═════ Excerpt provided ═════
A new compass for your menstrual cycle?

Did you know that your vaginal discharge (or cervical mucus) changes throughout your menstrual cycle? In a new Isala daughter project, you get to discover which proteins are responsible for this and get to know your vaginal microbiome! A unique opportunity to contribute to new insights into how cervical mucus changes throughout the menstrual cycle. Would you like to help? Read more about the study and how to register here!

Logo EMIRA-studie

For this study, we are looking for participants that:

  • are native Dutch speakers OR can read and understand Dutch (since the informed consent form and questionnaires are all in Dutch)
  • aged 18 years or older
  • are not pregnant
  • are not using hormonal contraceptives (such as the pill, shot pill, mini pill, hormonal intrauterine device (IUD), or rod), because we already know that contraceptives affect your cervical mucus
  • have a regular menstrual cycle (similar length each month)

What do we expect from you?
═════
### [Required actions]
[a] Answer these questions from the study announcement, one per line:
(i) What does the study announcement say changes throughout the menstrual cycle?
(ii) How old must participants be?
(iii) Why must participants be able to read and understand Dutch?
[b] Decide whether each statement agrees with the study announcement. Answer yes or no, and quote the words that decide it.
(i) People using a hormonal intrauterine device can take part.
(ii) Only native Dutch speakers can take part.
(iii) The study is a new Isala daughter project.
[c] List every hormonal contraceptive that the study announcement names as an example.
═════ Information provided ═════
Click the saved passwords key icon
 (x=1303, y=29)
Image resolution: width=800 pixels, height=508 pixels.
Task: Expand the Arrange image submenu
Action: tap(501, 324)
═════
### [Answers for each item]
[a]
(i) Vaginal discharge (or cervical mucus).
(ii) 18 years or older.
(iii) The informed consent form and questionnaires are all in Dutch.

[b]
(i) No: "are not using hormonal contraceptives (such as the pill, shot pill, mini pill, hormonal intrauterine device (IUD), or rod)"
(ii) No: "are native Dutch speakers OR can read and understand Dutch"
(iii) Yes: "In a new Isala daughter project"

[c]
the pill
shot pill
mini pill
hormonal intrauterine device (IUD)
rod